══ THE INPUT ══

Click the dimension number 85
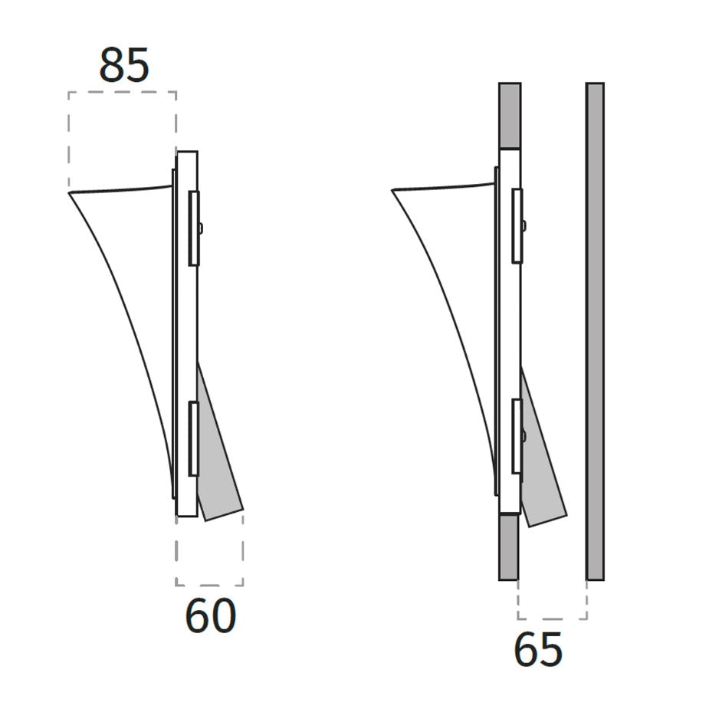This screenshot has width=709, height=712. pyautogui.click(x=124, y=65)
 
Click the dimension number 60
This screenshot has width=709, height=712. pyautogui.click(x=211, y=615)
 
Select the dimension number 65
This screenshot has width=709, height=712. pyautogui.click(x=539, y=649)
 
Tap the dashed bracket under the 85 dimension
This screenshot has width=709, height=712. pyautogui.click(x=122, y=92)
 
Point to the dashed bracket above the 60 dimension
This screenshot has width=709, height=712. pyautogui.click(x=209, y=585)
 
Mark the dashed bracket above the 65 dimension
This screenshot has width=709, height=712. pyautogui.click(x=553, y=618)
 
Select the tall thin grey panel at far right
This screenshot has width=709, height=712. pyautogui.click(x=595, y=332)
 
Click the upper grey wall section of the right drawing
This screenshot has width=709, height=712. pyautogui.click(x=510, y=115)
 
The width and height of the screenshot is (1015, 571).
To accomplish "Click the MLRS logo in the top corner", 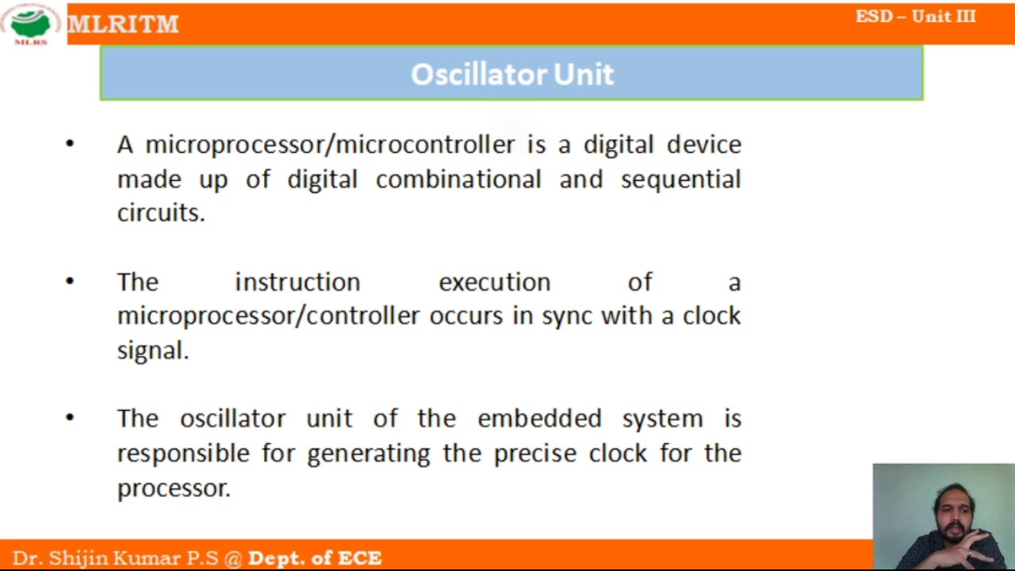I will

═══

Recast the records as a Markdown table with the columns Row and Line, starting with the line that contains "Point to the" and going on through the line that contains "height=712. pyautogui.click(x=553, y=618)". Number each row and leave out blank lines.

**FINAL ANSWER**
| Row | Line |
|---|---|
| 1 | Point to the dashed bracket above the 60 dimension |
| 2 | This screenshot has width=709, height=712. pyautogui.click(x=209, y=585) |
| 3 | Mark the dashed bracket above the 65 dimension |
| 4 | This screenshot has width=709, height=712. pyautogui.click(x=553, y=618) |